<全米オープン 事前情報◇12日◇シネコック・ヒルズGC(7,440ヤード・パー70)>
全米一だけでなく、世界一のゴルファーを決めるといっても過言ではないのが、現地時間の14日(木)に開幕する「全米オープン」だ。世界中からトップ選手が集結し、難コースに立ち向かうのがこれまでの全米オープンだが、今年は練習日からとんでもない難敵が待ち構えている。
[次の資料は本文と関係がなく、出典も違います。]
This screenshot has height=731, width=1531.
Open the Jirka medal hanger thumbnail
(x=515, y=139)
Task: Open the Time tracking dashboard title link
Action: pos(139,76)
会場のシネコック・ヒルズGCはニューヨーク州の最東端からほど近い場所に位置する。州中心部のマンハッタン島から約80マイル、東に伸びるロングアイランド島にたたずむ同コースだが、この立地条件が選手、関係者を苦しめている。極端に横長の形状をしているため、幹線道路はコースに近づくにつれてほぼ1本に絞られる。そこに大ギャラリーを含めた大勢の人間がいっせいに押しかけるため、まだ日も昇らない時間から、大渋滞が起こってしまっているのだ。
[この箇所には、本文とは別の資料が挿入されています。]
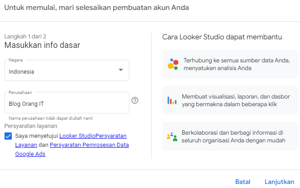This screenshot has height=188, width=300.
Task: Click the Cara Looker Studio dapat membantu heading
Action: 222,37
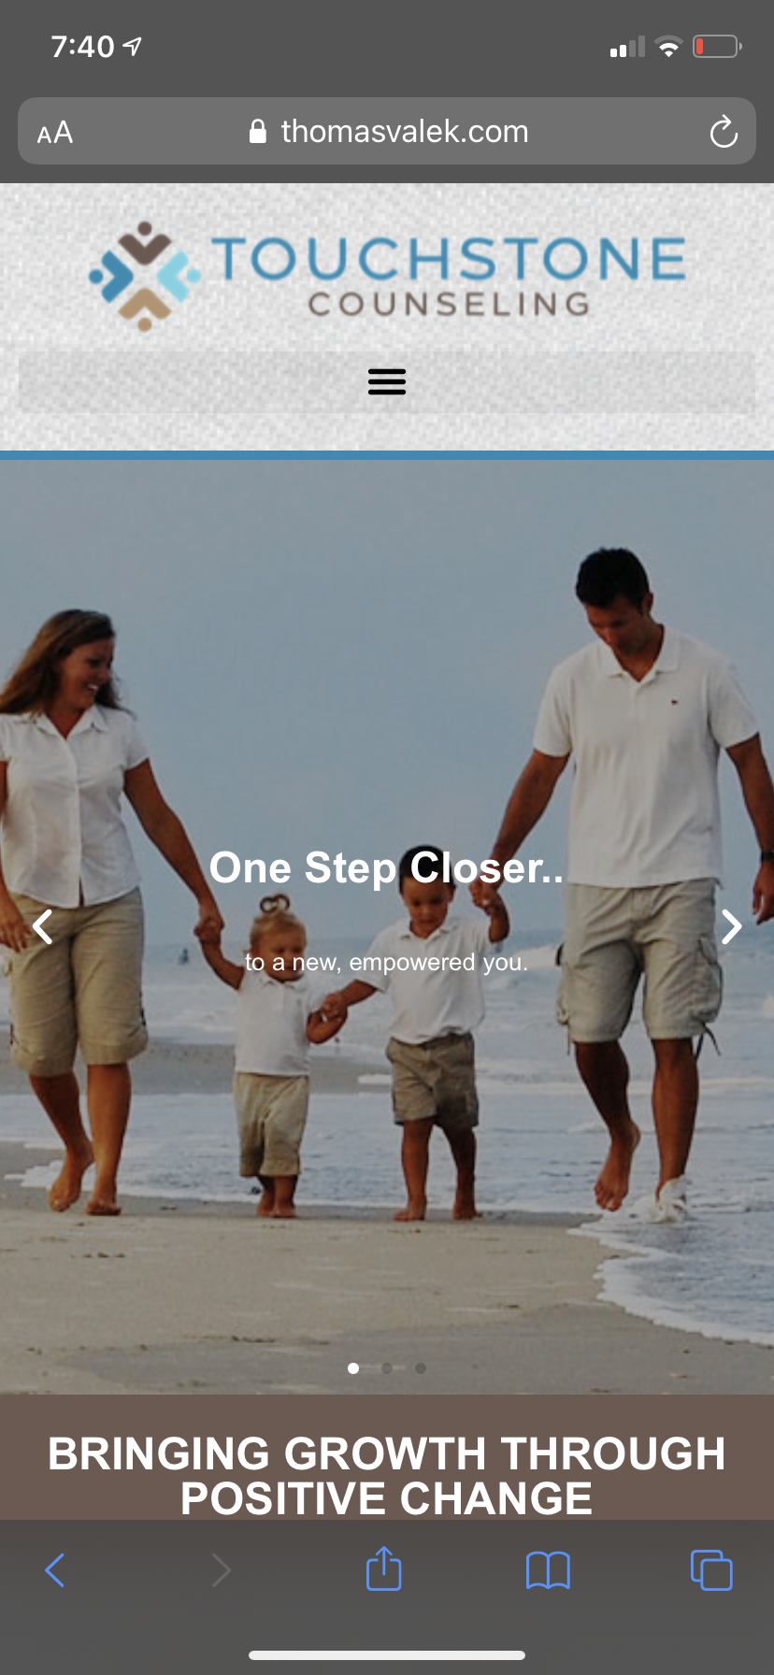
Task: Open the AA reader text options
Action: (x=55, y=132)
我々報道陣の移動を例に取ると、メディア向けの公式ホテルはコースから西に約40マイル(64キロ)。ホテルからコースまでのシャトルでフリーウェイに乗れば、通常45分もあればたどり着くのが、11日(月)、12日(火)ともにたっぷり2時間のドライブ。11日は日本人選手のスタート時間に合わせて朝6時半のシャトルに乗ったが、到着したのは8時半で、すでにスタートした後。教訓を生かした火曜日は5時のシャトルに乗ったものの、コースまで10マイルを切ってから、1時間以上かかるという異常事態に陥った。
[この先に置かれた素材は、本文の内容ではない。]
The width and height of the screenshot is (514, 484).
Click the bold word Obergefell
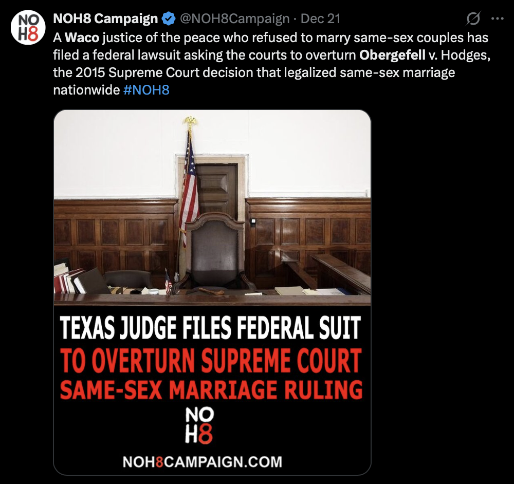pyautogui.click(x=392, y=55)
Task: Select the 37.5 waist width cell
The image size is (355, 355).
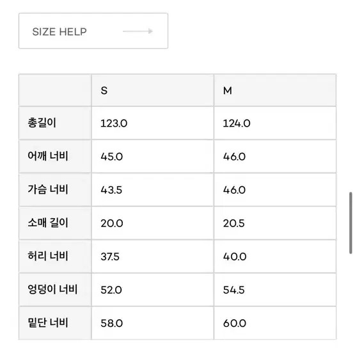Action: click(153, 256)
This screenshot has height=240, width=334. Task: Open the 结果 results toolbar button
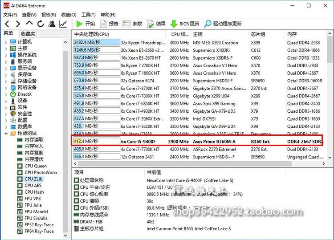tap(156, 24)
これについては主催の全米ゴルフ協会のチーフディレクターがメディアに謝罪するなど、大騒動に発展している。もともと渋滞で有名な地域らしいが、この尋常でない状況に選手も悩まされている。11日の練習ラウンドのためホテルからコースに向かった星野陸也は通常30分のところ、やはり2時間。そんなトラブルにタイガー・ウッズ(米国)も言及した。
「1995年と2004年に出場したときは、近くのコースメンバーの家に滞在したから気にならなかったけど、周りは大変みたいだね。ホテルから2時間半とか3時間かかっている人もいるみたいだから、スタート時間に間に合わない人が出てもおかしくない」。ウッズ自身はクルーザーを近くの港に停泊させて滞在しているため影響は受けていないのだが、メディア食堂のボランティアの女性はこの事態に朝3時出勤を命ぜられたとか…。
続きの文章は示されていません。